One of the chief missions for AVs will be to provide much-needed mobility for the elderly and disabled, though ride-hailing services such as Uber and Lyft are already serving many Americans.
“Roads filled with automated vehicles could also cooperate to smooth traffic flow and reduce traffic congestion,” NHTSA contends. “With automated vehicles, the time and money spent commuting could be put to better use. … In many places across the country, employment or independent living rests on the ability to drive. Automated vehicles could extend that kind of freedom to millions more.”
To be as safe as envisioned, however, AVs will need to see, understand, analyze, and react to everything around them through a complex system of sensors, radar, and both visual and thermal cameras.

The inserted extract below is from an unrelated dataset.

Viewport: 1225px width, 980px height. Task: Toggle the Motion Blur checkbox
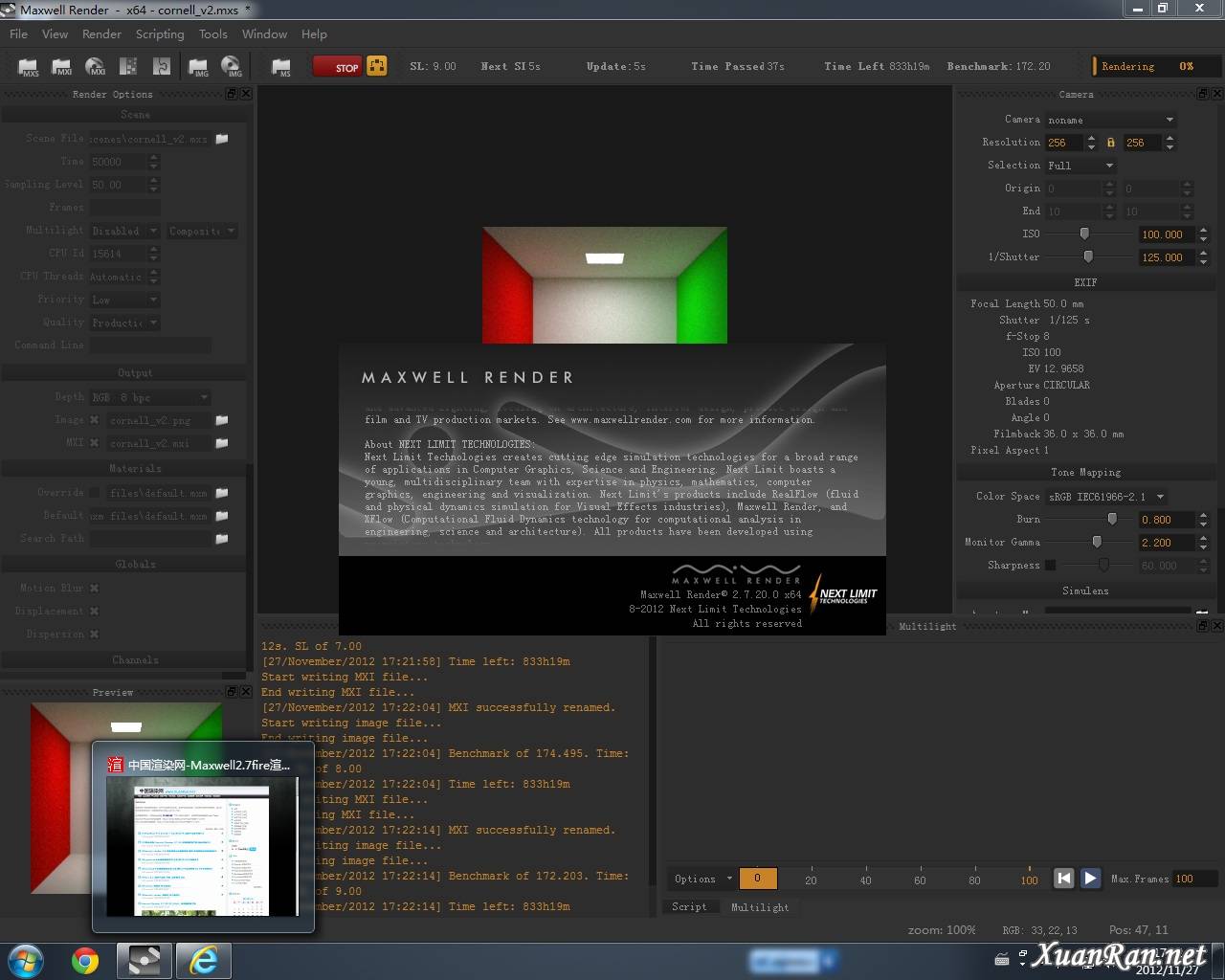[x=95, y=589]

All of that will add a lot of cost. And how effective will those systems be in darkness and nasty weather? When dirt covers their lenses? When snow blankets lane markers and road edges?
“Inclement weather is a challenge,” GM’s Fischer says. “We are working with suppliers on advanced cleaning systems that will help us solve those problems.” Adds Ford’s Rich, “All varieties of weather are being tested, and there will be a learning curve, with capability expansion over time.”
Will AVs be programmed to protect their occupants at the expense of others? Which way will they dodge if they can’t stop to avoid a pedestrian when the alternative may be an oncoming vehicle, a tree, a lake, or a cliff?
Most recorded AV accidents so far have been minor, often when other vehicles hit the AV. But the few fatalities have been widely reported: An Uber test AV hit and killed a pedestrian in Arizona when its “safety” (human) driver was distracted. A Tesla on “Autopilot” killed its driver when it drove under a semi-trailer that it didn’t detect. Another Autopiloted Tesla killed a passenger, and a third killed two people in another car in other incidents.
Tesla CEO Elon Musk contends self-driven Teslas are safer than those under human control but that their Autopilot can enable extended lapses of driver attention. As of September, NHTSA had investigated 23 crashes involving vehicles using “automated assistance” systems, 14 of them Teslas.
Such incidents, though rare, inevitably reduce peoples’ trust in self-driving vehicles, and recent studies show that only about half of Americans say they are willing to ride in one.
“We have to make these vehicles better than humans,” Rich says, “constantly alert with better reflexes and better ability to avoid an accident. They may never be perfect, but if they are considerably better than humans, we almost have a moral imperative to put them on the road because we will be saving lives.”
Another fear is that AVs will be rolling roadblocks, obeying all posted speed limits while everyone else swerves around them? “The vehicles are programmed to obey the law,” Rich points out. “We won’t be able to speed or do a lot of things you see human drivers doing today.”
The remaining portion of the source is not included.